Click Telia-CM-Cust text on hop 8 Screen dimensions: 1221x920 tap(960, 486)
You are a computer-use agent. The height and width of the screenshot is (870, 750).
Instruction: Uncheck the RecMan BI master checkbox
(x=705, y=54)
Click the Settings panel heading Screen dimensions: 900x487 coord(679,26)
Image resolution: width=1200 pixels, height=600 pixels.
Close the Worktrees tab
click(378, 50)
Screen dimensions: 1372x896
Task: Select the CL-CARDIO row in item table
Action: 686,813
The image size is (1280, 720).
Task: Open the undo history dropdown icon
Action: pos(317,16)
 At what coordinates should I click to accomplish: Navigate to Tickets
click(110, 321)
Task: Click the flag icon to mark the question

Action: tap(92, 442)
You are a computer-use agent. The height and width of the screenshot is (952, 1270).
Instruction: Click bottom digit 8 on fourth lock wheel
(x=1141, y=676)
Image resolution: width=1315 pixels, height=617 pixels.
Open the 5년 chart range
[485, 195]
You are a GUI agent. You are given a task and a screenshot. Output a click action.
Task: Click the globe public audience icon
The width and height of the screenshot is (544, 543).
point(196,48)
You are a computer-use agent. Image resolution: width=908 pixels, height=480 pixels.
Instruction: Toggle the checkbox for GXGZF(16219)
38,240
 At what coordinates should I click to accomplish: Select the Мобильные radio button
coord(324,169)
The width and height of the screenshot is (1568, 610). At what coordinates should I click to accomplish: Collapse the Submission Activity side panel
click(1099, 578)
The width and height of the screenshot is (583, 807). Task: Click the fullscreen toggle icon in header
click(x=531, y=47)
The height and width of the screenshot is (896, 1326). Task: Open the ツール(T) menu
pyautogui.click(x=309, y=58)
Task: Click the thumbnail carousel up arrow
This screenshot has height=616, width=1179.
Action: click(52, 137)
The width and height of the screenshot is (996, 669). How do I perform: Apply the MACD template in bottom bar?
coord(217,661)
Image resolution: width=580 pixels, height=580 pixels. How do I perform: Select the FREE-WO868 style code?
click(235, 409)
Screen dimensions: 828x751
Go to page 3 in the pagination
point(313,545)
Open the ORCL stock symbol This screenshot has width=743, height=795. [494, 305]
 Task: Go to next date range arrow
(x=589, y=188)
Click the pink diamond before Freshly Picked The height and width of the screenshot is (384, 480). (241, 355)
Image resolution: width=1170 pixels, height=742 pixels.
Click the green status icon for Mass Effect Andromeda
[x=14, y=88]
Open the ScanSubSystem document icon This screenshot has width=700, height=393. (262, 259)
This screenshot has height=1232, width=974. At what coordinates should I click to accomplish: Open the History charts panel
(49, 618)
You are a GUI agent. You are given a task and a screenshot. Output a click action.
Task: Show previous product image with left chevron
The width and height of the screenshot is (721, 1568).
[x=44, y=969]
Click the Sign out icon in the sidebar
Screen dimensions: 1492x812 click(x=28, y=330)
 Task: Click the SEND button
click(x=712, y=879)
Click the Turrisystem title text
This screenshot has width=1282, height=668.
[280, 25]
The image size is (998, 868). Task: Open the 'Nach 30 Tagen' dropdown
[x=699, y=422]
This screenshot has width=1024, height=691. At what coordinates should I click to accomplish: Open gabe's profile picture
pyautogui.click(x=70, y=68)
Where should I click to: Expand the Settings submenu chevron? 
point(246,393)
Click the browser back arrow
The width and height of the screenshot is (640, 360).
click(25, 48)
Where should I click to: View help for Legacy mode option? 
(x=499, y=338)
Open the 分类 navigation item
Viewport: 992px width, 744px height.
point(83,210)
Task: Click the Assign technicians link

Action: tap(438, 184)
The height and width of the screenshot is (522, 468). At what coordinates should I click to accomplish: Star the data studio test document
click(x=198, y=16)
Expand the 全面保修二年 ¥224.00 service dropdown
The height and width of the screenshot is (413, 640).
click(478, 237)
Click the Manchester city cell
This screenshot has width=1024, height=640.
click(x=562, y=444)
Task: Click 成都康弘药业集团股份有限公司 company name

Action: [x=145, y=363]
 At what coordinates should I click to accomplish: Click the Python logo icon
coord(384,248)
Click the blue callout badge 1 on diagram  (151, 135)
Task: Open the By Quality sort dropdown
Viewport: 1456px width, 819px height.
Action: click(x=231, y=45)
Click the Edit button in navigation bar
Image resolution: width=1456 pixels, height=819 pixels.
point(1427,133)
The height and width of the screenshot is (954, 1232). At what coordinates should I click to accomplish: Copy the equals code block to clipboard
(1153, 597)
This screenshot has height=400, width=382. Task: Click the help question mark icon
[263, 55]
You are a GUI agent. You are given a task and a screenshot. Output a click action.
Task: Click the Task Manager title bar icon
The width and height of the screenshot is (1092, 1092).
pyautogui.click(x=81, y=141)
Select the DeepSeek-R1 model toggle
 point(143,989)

────────────────────

Show every line of the data in which the word "computer" appears.

■ **ANSWER TO THE EXERCISE**
You are a computer-use agent. The height and width of the screenshot is (870, 750).
You are a computer-use agent. The height and width of the screenshot is (952, 1270).
You are a computer-use agent. Image resolution: width=908 pixels, height=480 pixels.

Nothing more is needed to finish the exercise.